A cornucopia of faux Medieval product placement and in-jokes, Shrek 2 surprises by investing far more in strengthening its sketch comedy than its overall story. While this might not create the most riveting film of the year, nor create much of a groundswell of interest in seeing any of these characters again, it certainly makes this return stroll through the revisionist fairy tale land of Shrek more amenable and enjoyable this time around. Although Shrek was a pleasant film, it almost seemed intoxicated by itself, as if ripping of fables and questioning the morals in their finales was a new achievement (ahem, The Princess Bride did it before, and did it better).

Shrek 2 doesn’t sit on its laurels the same way. Where a self-importance streamed through the fart jokes (of which there are still far too many in the sequel), this follow-up seems more heady and delirious. The laughs stream through the work with the comic timing of some of the better Saturday Night Live skits over the years, and the final impression is left by the jokes that work, not those that fail.

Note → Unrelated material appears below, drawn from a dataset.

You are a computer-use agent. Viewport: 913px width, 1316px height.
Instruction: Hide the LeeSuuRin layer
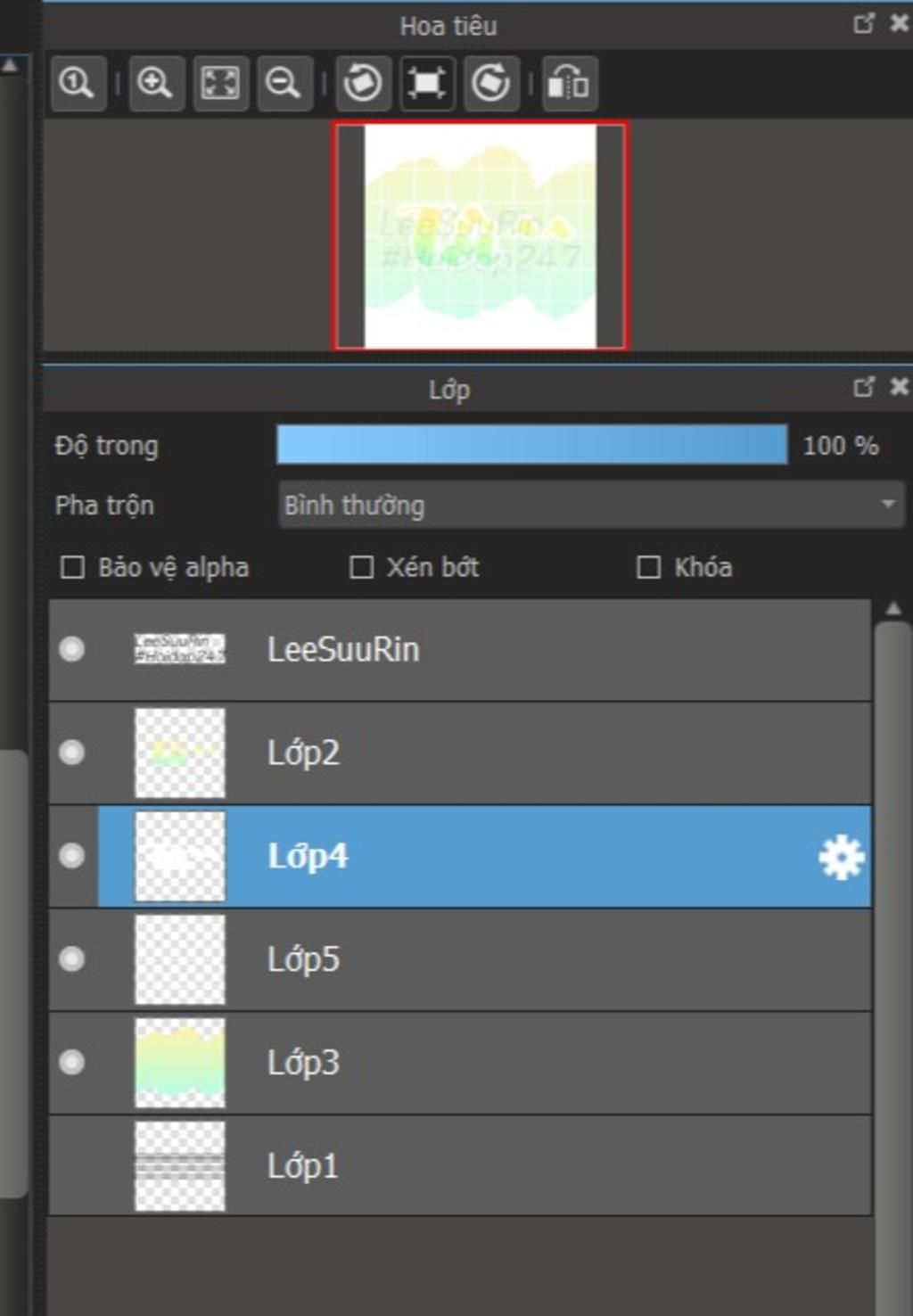(x=72, y=649)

Unlike in Shrek, the screenwriters here abandon much of the moralizing for the pat finale (no John Cale’s cover of Leonard Cohen’s “Hallelujah” montage here). What remains are the secondary characters, nearly all of whom – from Pinocchio to the Three Blind Mice – are much more interesting that three leads. Though many of the characters were window dressing the first time around, their embellishment now is joined by the introduction of Puss in Boots (voiced by an amazingly game Banderas – the best vocal work in an animated film since Kelsey Grammer in Toy Story 2) and the Fairy Godmother (Saunders; turning her beloved intoxicated Absolutely Fabulous character into a conniving but prim lady).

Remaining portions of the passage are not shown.